Ay, cómo rezumba y suena
Rezumba y va rezumbando
Rezumba y va rezumbando
Mi cascabel en la arena
Recuerdo de ti la humildad, cuando cortabas los botes de crema para untarte hasta la última gota, para no desperdiciar. La solidaridad, cuando le invitabas unos tacos a una señora en la calle que estaba pidiendo dinero. Tu fortaleza, cuando regresaste a caminar después de que te atropellaron una pierna andando en bici. Tu voluntad para vivir cuando te invadió el cáncer: una vez, dos veces, tres veces. Tu capacidad de reírte, la tercera vez, cuando estabas en cama y tu cuerpo ya no te respondía. Y te dije que te comieras tu sopa crudivegana, que estaba muy rica. Y me dijiste, “Ay, sí, mijita, a ver, pruébala, a ver si muy rica”. La metástasis se lo había llevado todo, pero no tu sentido del humor.
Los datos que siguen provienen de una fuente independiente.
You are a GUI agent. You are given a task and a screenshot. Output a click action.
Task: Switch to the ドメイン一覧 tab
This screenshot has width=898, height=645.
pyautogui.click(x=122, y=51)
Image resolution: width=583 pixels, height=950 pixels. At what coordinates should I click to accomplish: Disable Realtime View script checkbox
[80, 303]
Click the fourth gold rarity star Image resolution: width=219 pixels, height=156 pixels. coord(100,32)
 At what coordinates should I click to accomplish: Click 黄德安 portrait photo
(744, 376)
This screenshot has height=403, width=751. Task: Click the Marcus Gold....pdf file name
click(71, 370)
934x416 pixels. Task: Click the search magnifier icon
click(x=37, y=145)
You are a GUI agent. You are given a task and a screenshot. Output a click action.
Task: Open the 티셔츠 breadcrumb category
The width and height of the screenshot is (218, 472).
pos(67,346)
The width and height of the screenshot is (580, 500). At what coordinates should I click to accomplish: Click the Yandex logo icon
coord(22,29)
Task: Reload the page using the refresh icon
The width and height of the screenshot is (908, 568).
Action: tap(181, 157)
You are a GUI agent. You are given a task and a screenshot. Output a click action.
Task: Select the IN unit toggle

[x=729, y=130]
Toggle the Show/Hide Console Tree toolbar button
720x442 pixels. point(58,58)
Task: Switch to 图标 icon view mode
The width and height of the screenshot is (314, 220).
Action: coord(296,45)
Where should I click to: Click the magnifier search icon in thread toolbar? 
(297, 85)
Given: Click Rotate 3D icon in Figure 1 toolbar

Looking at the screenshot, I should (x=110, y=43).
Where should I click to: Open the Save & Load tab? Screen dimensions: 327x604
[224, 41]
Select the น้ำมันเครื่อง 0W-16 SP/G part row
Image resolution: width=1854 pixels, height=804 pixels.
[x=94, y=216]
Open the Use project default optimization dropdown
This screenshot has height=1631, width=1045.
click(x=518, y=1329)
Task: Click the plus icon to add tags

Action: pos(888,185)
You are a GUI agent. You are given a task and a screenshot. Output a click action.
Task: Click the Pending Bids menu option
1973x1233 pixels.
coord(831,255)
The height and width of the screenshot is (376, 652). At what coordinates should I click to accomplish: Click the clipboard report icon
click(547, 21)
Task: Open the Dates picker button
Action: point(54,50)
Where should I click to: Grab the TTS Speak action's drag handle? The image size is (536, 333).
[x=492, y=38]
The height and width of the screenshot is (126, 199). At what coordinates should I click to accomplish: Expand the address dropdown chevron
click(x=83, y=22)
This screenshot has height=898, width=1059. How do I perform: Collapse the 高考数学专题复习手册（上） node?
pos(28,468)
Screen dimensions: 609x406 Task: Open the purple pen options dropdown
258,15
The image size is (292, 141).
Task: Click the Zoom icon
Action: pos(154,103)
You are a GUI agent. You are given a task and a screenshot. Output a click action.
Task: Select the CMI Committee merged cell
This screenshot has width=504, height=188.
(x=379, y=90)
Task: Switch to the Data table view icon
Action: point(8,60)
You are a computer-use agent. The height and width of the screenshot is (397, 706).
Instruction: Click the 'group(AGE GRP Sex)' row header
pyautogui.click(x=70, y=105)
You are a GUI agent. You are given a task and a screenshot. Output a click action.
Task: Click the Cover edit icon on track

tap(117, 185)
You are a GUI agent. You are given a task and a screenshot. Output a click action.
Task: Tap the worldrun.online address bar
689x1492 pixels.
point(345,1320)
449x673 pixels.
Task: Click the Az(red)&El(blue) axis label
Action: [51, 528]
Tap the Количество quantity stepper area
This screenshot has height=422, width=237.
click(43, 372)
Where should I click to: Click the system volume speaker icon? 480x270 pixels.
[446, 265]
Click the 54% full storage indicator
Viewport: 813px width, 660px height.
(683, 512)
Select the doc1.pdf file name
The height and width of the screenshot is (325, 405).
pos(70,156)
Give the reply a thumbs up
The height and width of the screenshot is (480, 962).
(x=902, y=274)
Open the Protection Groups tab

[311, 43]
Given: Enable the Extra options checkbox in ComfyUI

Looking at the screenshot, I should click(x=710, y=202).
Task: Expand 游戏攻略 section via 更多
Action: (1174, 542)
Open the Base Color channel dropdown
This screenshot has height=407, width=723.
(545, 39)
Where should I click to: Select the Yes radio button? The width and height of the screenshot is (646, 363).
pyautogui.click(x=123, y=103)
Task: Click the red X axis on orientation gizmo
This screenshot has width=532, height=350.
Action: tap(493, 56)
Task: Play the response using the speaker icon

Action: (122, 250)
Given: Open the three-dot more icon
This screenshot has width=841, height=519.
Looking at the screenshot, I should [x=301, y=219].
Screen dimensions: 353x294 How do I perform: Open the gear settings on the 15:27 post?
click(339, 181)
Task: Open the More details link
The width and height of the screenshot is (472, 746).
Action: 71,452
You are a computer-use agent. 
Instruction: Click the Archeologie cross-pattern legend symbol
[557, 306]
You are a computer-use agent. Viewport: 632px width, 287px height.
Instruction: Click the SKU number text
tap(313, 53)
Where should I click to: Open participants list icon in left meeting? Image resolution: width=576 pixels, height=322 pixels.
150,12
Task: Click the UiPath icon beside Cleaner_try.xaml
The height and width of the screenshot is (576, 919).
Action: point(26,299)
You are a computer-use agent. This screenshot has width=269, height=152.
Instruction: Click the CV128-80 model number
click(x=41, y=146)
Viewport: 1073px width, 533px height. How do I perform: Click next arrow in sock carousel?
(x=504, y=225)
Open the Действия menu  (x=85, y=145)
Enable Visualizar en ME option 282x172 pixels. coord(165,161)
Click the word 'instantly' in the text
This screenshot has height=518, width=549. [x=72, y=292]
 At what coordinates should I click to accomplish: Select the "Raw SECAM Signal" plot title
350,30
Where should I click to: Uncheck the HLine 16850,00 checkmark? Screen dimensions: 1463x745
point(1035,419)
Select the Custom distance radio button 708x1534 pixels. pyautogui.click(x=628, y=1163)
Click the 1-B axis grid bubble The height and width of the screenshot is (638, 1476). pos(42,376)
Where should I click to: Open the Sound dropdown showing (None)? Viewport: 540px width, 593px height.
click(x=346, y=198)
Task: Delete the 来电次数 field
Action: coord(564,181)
Cuando anunciaste, “Ya no quiero vivir con este señor” y te fuiste a vivir lejos de mi abuelo, porque querías ser libre y merecías estar en paz atendiéndote a ti. Aprendí contigo sobre la trascendencia de la amistad, cuando vino tu amiga Olga desde Mérida, y te cuidó, literalmente, hasta el último respiro, albergando tu muerte en sus brazos.
Dicen que me heredaste la piel, que caminamos muy parecido, que si la voz. Yo creo que tu herencia más valiosa fue la capacidad de conmoverte. Tu expresión de afecto pese a mis deficientes habilidades sociales para corresponder. Tu amor que sanaba y que no replicaba las violencias sufridas.
Naciste un día de muertos. Y aunque hace siete años te fuiste allá con ellos, acá, acá sigues viva.